Monday, August 21, 2006

Powerless Over Poverty in the New Orleans Recovery District

(Photo from NY Times). In the aftermath of Katrina, the re-building effort, such as it is, reflects an underlying strategy of discouraging as many poor and working class blacks from returning to New Orleans as possible. Many Garden District conservatives foresse a new New Orleans, much whiter, more prosperous, and retaining the cultures of New Orleans only within the controlled confines of a Disneyland version of the Big Easy.

Many whites, including School Board Chair, Phyllis Landrieu, spend their days thanking Katrina for making possible a new charter school system based on exclusion, white privilege, and segregation. The academically-weak, the disabled, and the poor are now shunted into what is ironically termed the Recovery School District. Like a bad 12-step program to which the poor kids of New Orleans have been sentenced for being black, the Recovery District, nonetheless, is based on wresting an admission by its enrollees that they are powerless over the conditions that have turned their world into a vortex of despair.

Some clips from today's New York Times story on the continuing effort to turn back the calendar on social progress:
NEW ORLEANS, Aug. 20 — On Debra Smith’s third attempt to enroll her younger sister in a public high school here last week, patience evaporated. For the student, disappointment turned into tears.

Ms. Smith said the school her sister, now a 10th grader, attended before Hurricane Katrina — one of just five the city is still operating — turned her away because of poor grades. Two other options were full.

“Why am I still sitting here begging to get a child into school?” Ms. Smith asked at a registration center teeming with confused and angry parents. Many saw their schools disappear with the storm, replaced by a small but labyrinthine system of state, city and charter-operated schools, each with its own rules, applications and starting dates.

. . . .The state began interviewing and hiring the hundreds of teachers needed for its Recovery schools only about a month ago. It has about 60 percent of the teachers it will need on Sept. 7, when 8,000 students are expected for the first day of school.

Compounding the problem, the district, with 17 schools, has only 10 administrative staff members, and they are not yet working in permanent offices. In addition, the district has said that at least one storm-damaged school building will not be ready before classes begin, and others face the same risk.

While the state was working on its district, several local and national groups began creating charter schools, a system within a system that has grown to the largest group of charter schools in the nation. This fall, 33 of the schools are scheduled to open, receiving public money but operated by independent groups.

. . . . Some charter schools, however, have admissions requirements or the authority to reject students for a variety of reasons, the most common being lack of space. In addition, four of the five city-run schools have selective admission policies, based on academic and other factors. Students who cannot find a spot in a charter or city school will have to turn to the Recovery District, which is obligated to create space. “We’ve created the most balkanized school system in North America,” said Lance Hill, director of the Southern Institute for Education and Research at Tulane University. “The average parent is mystified.”

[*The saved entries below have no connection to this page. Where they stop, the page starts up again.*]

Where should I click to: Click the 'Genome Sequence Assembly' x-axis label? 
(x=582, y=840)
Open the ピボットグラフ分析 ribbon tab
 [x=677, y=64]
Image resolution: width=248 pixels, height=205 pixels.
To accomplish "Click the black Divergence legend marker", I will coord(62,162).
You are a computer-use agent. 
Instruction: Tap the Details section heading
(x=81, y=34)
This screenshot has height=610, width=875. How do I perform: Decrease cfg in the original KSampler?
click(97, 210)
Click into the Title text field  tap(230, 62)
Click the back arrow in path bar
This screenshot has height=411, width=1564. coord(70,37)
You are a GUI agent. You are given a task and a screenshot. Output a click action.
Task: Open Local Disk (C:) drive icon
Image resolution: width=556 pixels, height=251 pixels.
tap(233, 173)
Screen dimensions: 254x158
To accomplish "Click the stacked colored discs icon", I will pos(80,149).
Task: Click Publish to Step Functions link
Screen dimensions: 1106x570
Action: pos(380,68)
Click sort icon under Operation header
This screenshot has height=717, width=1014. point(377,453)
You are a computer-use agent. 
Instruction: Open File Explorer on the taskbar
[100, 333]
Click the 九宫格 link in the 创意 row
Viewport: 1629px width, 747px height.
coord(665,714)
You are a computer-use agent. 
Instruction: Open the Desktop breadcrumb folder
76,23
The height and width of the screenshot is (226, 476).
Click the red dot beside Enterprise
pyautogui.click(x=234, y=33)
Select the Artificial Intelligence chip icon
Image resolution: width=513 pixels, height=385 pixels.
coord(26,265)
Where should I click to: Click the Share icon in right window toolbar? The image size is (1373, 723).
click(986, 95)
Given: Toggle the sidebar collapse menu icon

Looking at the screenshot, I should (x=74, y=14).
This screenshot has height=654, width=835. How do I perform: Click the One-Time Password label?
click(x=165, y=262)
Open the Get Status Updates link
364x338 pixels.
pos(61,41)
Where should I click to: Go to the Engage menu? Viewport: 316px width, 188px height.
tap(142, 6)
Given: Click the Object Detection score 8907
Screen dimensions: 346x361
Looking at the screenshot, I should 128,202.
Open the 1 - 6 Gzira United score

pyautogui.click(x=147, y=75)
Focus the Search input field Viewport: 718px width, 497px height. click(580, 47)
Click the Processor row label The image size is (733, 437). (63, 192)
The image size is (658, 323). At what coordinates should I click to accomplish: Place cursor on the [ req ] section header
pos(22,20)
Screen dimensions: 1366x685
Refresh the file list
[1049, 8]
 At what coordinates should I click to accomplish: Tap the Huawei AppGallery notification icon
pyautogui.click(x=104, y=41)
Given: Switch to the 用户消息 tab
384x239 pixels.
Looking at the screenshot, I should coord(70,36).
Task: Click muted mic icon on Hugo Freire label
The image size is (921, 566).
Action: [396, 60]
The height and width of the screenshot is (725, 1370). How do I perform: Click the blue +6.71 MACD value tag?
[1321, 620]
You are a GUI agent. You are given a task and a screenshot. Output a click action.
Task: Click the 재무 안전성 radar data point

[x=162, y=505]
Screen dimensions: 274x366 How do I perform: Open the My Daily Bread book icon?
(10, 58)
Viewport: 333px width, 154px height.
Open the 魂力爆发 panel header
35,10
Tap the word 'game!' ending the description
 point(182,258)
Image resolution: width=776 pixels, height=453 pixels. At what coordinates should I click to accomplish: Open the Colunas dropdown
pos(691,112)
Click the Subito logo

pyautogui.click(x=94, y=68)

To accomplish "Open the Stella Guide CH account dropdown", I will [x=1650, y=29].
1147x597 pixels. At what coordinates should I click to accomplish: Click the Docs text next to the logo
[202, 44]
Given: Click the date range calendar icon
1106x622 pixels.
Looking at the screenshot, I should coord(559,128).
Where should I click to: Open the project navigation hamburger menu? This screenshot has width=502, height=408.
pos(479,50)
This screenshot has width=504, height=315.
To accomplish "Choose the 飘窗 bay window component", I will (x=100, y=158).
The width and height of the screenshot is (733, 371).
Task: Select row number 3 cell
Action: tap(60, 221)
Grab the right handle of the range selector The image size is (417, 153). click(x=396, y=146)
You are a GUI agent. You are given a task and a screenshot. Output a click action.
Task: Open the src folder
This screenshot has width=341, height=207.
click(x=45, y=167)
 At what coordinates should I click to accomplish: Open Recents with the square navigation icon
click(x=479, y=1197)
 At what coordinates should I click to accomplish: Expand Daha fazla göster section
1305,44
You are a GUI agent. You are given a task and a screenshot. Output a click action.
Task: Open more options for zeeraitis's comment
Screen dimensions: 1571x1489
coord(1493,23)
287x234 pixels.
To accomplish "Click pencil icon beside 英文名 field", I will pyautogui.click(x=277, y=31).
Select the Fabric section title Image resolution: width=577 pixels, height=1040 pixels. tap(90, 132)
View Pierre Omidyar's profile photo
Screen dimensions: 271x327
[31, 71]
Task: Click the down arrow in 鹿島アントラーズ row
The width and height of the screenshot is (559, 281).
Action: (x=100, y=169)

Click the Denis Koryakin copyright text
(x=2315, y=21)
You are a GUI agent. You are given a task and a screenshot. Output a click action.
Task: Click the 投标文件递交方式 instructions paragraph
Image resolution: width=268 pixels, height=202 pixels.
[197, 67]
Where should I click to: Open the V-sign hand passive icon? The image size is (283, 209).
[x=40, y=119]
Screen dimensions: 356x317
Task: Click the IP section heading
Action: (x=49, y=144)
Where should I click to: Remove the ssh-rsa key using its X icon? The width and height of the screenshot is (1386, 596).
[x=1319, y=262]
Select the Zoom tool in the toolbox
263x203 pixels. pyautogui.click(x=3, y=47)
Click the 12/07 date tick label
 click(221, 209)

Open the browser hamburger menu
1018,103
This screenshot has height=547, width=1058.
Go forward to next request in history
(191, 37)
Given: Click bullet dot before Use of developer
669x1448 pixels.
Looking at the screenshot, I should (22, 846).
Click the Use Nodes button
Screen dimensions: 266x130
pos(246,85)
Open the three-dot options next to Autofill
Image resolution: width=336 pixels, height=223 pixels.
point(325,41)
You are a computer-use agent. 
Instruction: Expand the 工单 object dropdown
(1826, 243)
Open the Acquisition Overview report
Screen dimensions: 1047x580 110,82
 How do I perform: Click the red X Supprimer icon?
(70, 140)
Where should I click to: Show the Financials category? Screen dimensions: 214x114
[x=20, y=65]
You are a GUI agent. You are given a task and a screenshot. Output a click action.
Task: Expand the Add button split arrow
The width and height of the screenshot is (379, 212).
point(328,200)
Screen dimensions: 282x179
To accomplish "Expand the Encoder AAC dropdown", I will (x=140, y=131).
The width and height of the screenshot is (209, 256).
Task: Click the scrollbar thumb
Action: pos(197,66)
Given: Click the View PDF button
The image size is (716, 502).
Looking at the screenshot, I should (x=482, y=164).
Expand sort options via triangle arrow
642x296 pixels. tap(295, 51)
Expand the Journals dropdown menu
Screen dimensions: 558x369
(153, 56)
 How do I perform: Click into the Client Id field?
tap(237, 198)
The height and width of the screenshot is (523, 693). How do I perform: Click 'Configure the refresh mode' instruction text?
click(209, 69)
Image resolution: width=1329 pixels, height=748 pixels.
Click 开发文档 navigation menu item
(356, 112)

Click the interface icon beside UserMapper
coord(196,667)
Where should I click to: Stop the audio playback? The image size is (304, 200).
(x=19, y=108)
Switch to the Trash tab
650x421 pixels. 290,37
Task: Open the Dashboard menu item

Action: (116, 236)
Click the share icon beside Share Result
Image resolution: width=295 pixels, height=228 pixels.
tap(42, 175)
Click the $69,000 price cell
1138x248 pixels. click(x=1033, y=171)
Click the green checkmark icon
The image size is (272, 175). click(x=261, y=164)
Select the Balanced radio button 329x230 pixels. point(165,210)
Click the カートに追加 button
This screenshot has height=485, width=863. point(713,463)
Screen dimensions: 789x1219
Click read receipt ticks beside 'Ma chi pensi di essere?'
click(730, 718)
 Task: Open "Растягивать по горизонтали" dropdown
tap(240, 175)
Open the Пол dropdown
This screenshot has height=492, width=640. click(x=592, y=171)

Many reserve their harshest criticism for the Recovery District.

“It seems to me that the whole Recovery thing is hype,” said Jerome Smith, the longtime director of a community center in the Tremé neighborhood. “Here you have people, supposedly professionals, who don’t have teachers for the schools, and at the same time have not prepared well for this transition. They are going to be excused for their professional shortcomings, but the children will be penalized forever.”

Belden Banks said his 17-year-old niece wanted to drop out of the 12th grade last week after having registration problems at Clark High School. She was told she needed to bring a legal guardian, but she does not have one. The teenager has been separated from her displaced parents since the storm, Mr. Banks said.

“They should have made sure kids didn’t have any of these problems because they’ve been through so much already,” he said. “Just a few more classes until graduation, and now she’s all upset and wants to quit.”

He continued: “If they turn kids away, guess where they’re going to end up? On the corner. You hear about it when they get killed.”
Thank you, Katrina. Thank you from the center of my heart of stone.